There are several instances in which a person can appear to be too smart. The first is when he has just begun to study something and is trapped by the Dunning-Krueger effect (in simple terms, when a person just begins to study something, he thinks he already knows enough to be an expert in that field). The second case is when a person simply feels or wants to appear smarter than he really is, even if he has no accomplishments that confirm such conceit.

In this article, however, I want to focus on five things that smart people really never do.

Pseudo-smart person can’t explain things in plain way

I noticed it when I was studying at university. And many people, both students, and professors try to look smarter than they really are.

But here is a simple way to understand that you are a pseudo-smart person: such people can never explain complicated things (in which they think they are experts) in a simple way.

Instead, they will talk in too many terms, specific words and try to put themselves in a higher position than their interlocutor. All this is just to prove to those around them (and to themselves) that they really are experts on the subject.

A smart person can always explain even very complicated things in a way that can be understood by someone who does not know the subject. Perhaps their explanation will be too simplistic, but it will be sufficient for a beginner who just wants to understand the question at a basic level.

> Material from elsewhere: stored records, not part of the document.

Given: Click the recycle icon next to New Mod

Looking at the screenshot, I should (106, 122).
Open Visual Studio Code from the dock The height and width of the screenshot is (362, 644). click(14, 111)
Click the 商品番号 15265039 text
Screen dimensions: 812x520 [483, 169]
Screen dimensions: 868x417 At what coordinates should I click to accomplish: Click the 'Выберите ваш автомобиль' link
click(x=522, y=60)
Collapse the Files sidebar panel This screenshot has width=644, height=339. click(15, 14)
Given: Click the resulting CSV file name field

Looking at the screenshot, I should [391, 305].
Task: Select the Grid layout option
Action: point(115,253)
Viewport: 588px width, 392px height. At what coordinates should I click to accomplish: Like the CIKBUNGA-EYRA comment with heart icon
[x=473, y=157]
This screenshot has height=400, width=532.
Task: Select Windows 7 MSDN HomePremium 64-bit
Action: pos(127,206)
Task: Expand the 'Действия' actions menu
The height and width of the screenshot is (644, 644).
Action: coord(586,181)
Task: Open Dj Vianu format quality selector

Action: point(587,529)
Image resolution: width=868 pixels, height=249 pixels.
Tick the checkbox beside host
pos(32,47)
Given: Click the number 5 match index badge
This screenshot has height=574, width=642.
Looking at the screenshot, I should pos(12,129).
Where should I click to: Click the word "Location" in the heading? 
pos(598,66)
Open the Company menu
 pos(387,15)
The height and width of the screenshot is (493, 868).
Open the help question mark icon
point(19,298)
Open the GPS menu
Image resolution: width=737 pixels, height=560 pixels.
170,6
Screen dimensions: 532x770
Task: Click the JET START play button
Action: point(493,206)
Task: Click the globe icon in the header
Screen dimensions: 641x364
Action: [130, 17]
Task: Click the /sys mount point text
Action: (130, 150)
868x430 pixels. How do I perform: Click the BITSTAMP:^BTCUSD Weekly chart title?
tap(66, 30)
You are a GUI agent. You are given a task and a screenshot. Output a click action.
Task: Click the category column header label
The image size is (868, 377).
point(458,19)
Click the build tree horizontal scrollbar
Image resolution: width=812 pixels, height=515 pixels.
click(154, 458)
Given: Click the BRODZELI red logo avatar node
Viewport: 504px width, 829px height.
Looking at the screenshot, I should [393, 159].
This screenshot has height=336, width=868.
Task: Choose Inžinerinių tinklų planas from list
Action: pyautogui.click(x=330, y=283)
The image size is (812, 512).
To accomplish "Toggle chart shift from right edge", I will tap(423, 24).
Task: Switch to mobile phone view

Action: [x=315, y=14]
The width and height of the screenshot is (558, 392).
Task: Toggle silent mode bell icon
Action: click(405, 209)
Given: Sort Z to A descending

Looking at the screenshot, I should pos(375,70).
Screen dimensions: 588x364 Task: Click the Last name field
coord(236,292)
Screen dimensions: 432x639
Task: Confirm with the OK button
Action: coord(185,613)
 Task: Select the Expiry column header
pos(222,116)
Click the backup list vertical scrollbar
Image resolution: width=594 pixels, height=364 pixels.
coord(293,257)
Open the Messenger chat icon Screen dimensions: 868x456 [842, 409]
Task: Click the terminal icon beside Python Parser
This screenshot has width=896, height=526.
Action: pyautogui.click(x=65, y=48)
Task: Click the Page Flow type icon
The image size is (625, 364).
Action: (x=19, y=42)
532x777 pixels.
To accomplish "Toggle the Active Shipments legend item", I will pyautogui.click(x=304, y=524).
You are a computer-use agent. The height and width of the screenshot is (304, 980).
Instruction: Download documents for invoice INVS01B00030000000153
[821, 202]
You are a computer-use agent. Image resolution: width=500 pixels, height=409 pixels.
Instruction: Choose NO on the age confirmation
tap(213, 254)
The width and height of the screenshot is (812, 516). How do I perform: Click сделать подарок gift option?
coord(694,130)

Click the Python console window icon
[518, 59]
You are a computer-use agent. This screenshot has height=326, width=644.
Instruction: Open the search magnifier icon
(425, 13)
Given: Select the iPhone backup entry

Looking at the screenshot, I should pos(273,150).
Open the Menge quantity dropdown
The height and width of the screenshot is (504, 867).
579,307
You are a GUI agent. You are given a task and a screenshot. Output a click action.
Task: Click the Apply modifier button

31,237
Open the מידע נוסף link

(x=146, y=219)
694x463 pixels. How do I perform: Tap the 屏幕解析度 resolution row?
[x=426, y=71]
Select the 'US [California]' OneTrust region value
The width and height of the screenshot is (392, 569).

So if you ask a person something and get an answer that you don’t understand, you are probably dealing with someone who is trying to seem smart, but really isn’t.

Pseudo-smart person talks a lot

Really smart people don’t talk much, at least they don’t talk about themselves and their accomplishments.

They are just too sure of themselves and value their time. No, of course, if you ask them or talk about it, many of the really smart people will be happy to talk about it, but they won’t force the conversation.

The other thing is pseudo-smart people, who often try to talk about themselves, their abilities, and achievements in the conversation. For them, it is just a way to assert themselves and prove to others and to themselves that they are smart (as they think).

A smart person doesn’t need someone to affirm that “Yeah, man, you’re smart,” it doesn’t matter to them, because they know it themselves.

Pseudo-smart person doesn’t like to be criticized

I’m talking about adequate and straightforward criticism, not about hating or trying to offend. Smart people are happy to accept adequate criticism and will either try to justify their position (if they are sure that this criticism is wrong) or will simply take it into account if they agree with it.

The other case is that of pseudo-smart people. They hate criticism because it makes them feel insecure. So often they react aggressively to criticism or will even try to criticize you back (often in an aggressive manner). This is simply because it is their psychological defensive reaction.

A smart person sees criticism as an opportunity to become a better person. A pseudo-smart person sees criticism as an attack on his status.

Pseudo-smart person doesn’t like listen other people

Another sure way to understand that you are a pseudo-smart man is to look at how he behaves in a conversation. Smart people enjoy listening to others. However, pseudo-smart people are often intolerant of others saying more than they do. So such people will try to pull the conversation over and take the lead in the conversation.

Smart people understand that most conversations have no result, but they can be useful to themselves. So they try to get the most out of the conversation and are willing to listen to others. For them, the conversation is only a part of their life, and not the most important one.

Smart people prefer to act, often aggressively and actively. However, they are more relaxed in conversation and often listen more than they talk. Pseudo-smart people behave differently, because for them talking is where they can feed their ego, so they behave aggressively in conversation.

So if someone is trying to take all the attention in the conversation to himself, then there is a high probability that this is a pseudo-smart person.

Pseudo-smart person enjoys conflicts

By conflict, I mean something less than a fight, like an argument or a quarrel. Smart people know how to defuse conflicts because they understand that it is unproductive. They simply feel uncomfortable in that environment and often try to smooth the conflict over.

Pseudo-smart people act differently, preferring confrontation because for them this is the ground where they can assert themselves. So if you communicate with an unapproachable interlocutor, who contradicts your every phrase – most likely this person is not very smart but is trying to seem that way.